A novel mutation within the conserved eh-1 domain of HESX1 causes evolving CPHD due to the loss of interaction with the co-repressor TLE1
KS Woods1, L Carvalho2, AL Zamparini3, S Stifani4, N Marcal4, JPG Turton1, BB Mendonca2, JM Brickman3, IJ Arnhold2 & MT Dattani1
The paired-like homeodomain transcriptional repressor HESX1 is implicated in forebrain and pituitary embryogenesis. A homozygous mutation (R160C) was identified in two siblings with septo-optic dysplasia (SOD), with consequent loss of DNA-binding. We have now identified a second homozygous mutation (I26T) within the highly conserved engrailed homology domain (eh-1) of HESX1 that is crucial for the repressor function of HESX1. We aimed to investigate the functional consequences of this mutation.
The mutation was identified in a girl born to consanguineous parents who developed evolving endocrinopathy: GHD at 6 years, gonadotrophin deficiency at 14 years and ACTH and TSH deficiencies at 21 years. MRI revealed a hypoplastic anterior pituitary, thin pituitary stalk, EPP, and normal forebrain and optic nerves. I26 lies within the HESX1 eh-1 domain, which is implicated in transcriptional repression via interaction with TLE1, the mammalian homologue of the Drosophila co-repressor Groucho. Recombinant HESX1(I26T) bound a consensus P3 site in a similar manner to wild type (WTHESX1). Transient transfection assays using a luciferase reporter showed that WTHESX1 fused to the heterologous DNA-binding domain of GAL4 repressed transcription from a reporter containing GAL4-binding sites upstream of the SV40 promoter, whereas HESX1(I26T) failed to do so. WTHESX1, but not HESX1(I26T), suppressed activity of the paired class homeodomain-containing activator BIX from a reporter containing P3 sites upstream from the E4 promoter. WTHESX1 interacted with TLE1 fused to the activation domain of the Herpes Simplex Transactivator VP16 whereas HESX1(I26T) did not.
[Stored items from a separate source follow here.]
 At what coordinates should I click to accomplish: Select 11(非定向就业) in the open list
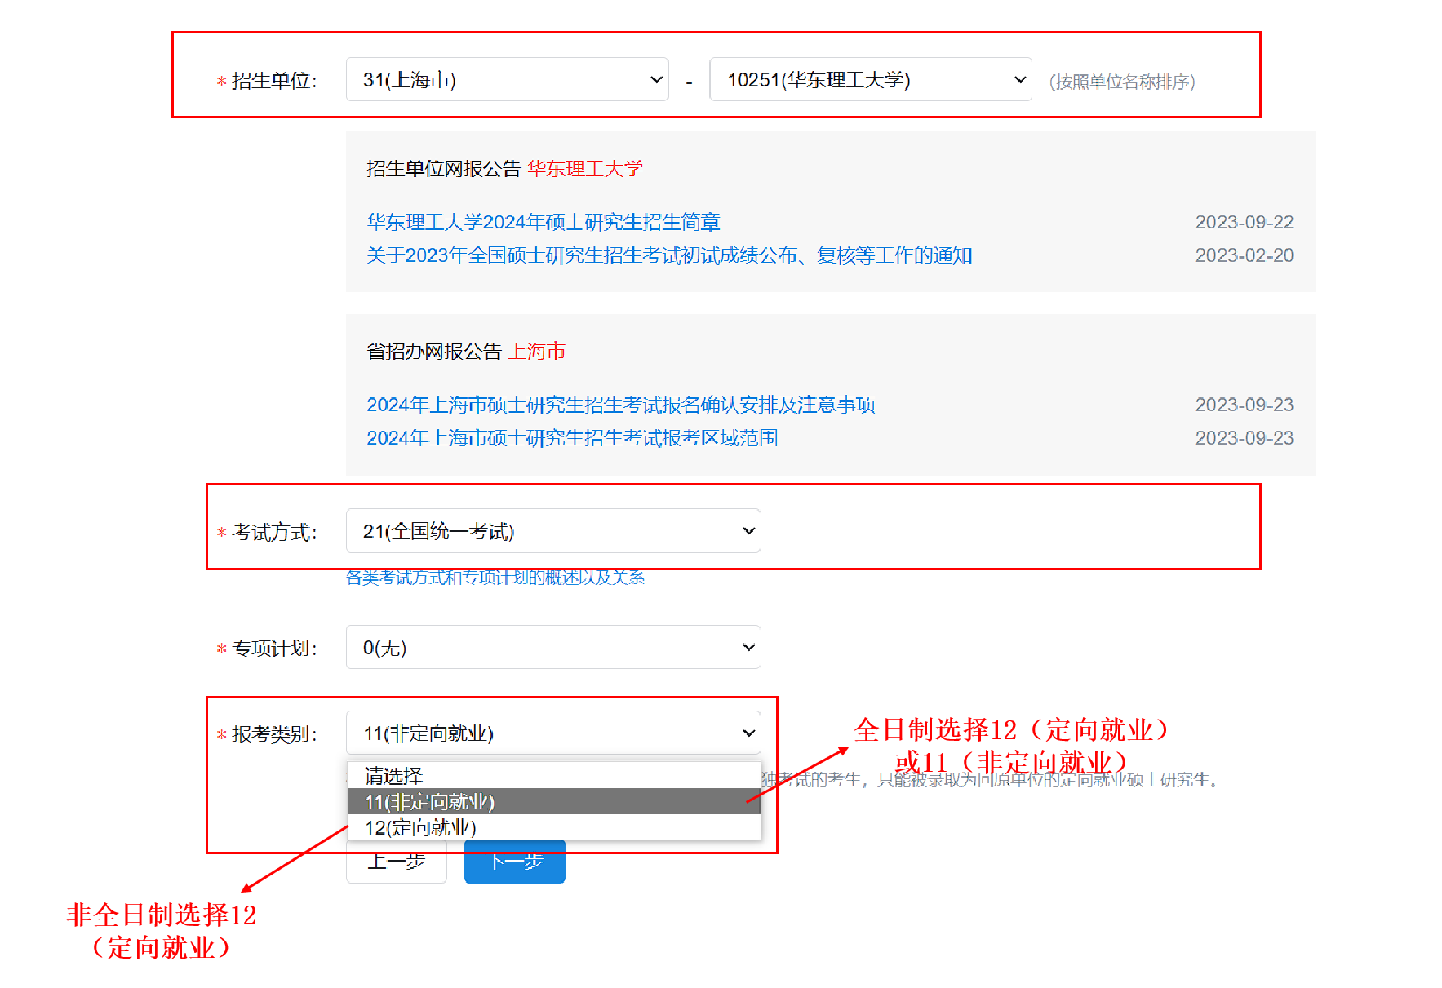[552, 801]
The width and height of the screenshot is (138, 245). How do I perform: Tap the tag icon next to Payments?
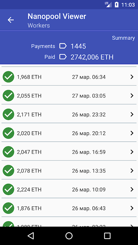pyautogui.click(x=63, y=46)
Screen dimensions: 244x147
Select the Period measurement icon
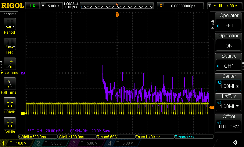9,24
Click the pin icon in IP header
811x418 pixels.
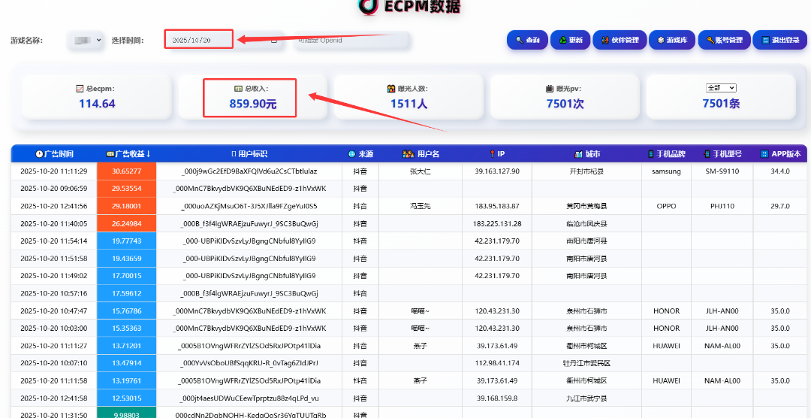492,154
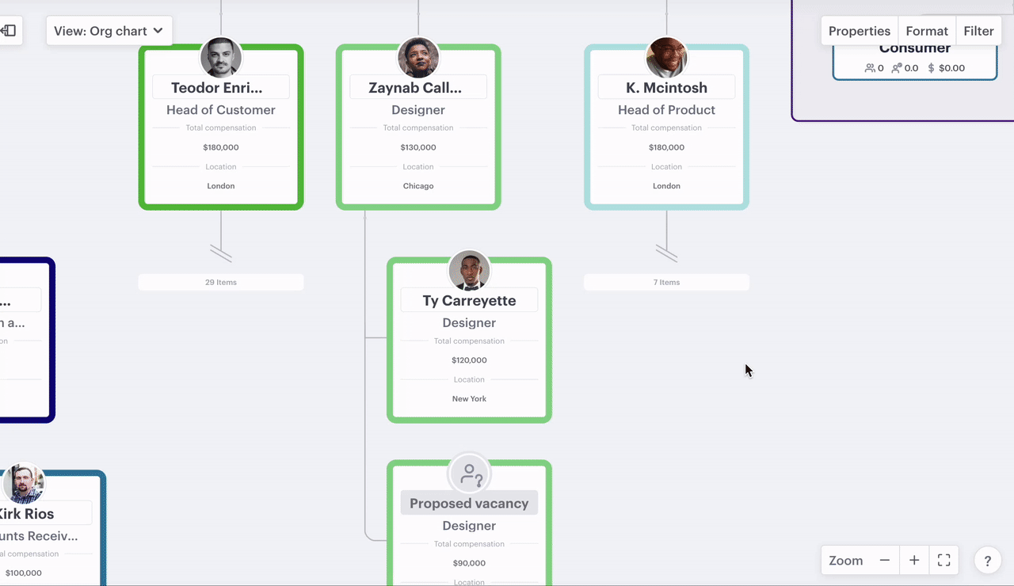Click the zoom out minus icon
The height and width of the screenshot is (586, 1014).
click(x=885, y=561)
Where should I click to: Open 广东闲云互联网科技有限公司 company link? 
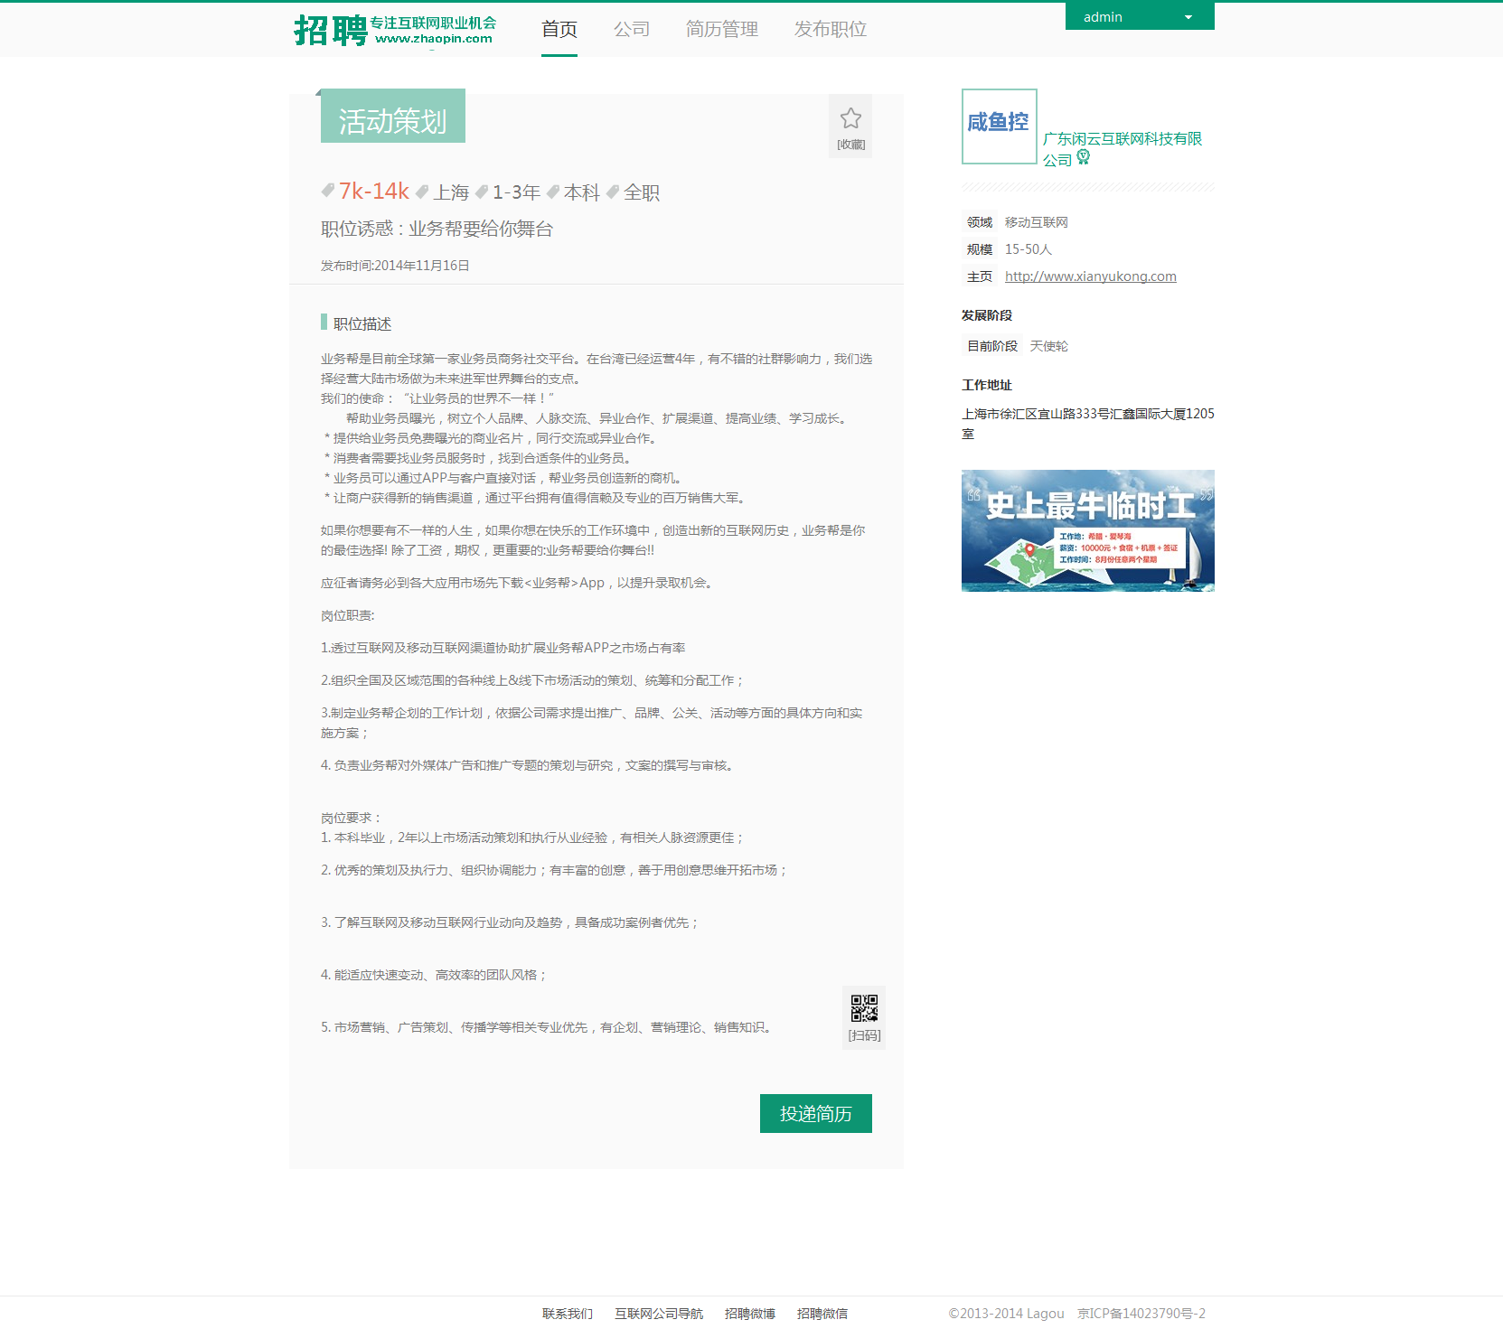(x=1122, y=139)
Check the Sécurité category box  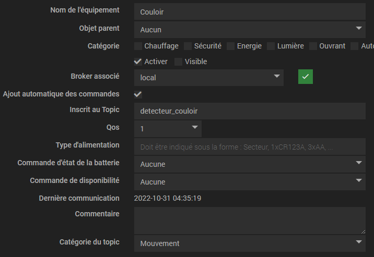tap(188, 46)
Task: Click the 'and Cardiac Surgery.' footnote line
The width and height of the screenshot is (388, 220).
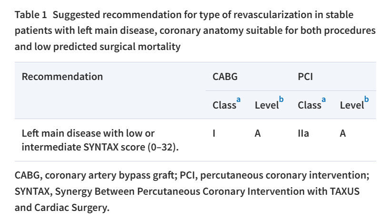Action: (62, 208)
We have demonstrated the first homozygous human mutation in the critical highly conserved eh-1 motif of HESX1 in a patient with evolving CPHD, and shown that this mutation results in the loss of interaction with the co-repressor TLE1, with ensuing failure of repression. The lack of a forebrain defect in this patient suggests compensatory mechanisms in forebrain, but not pituitary, development.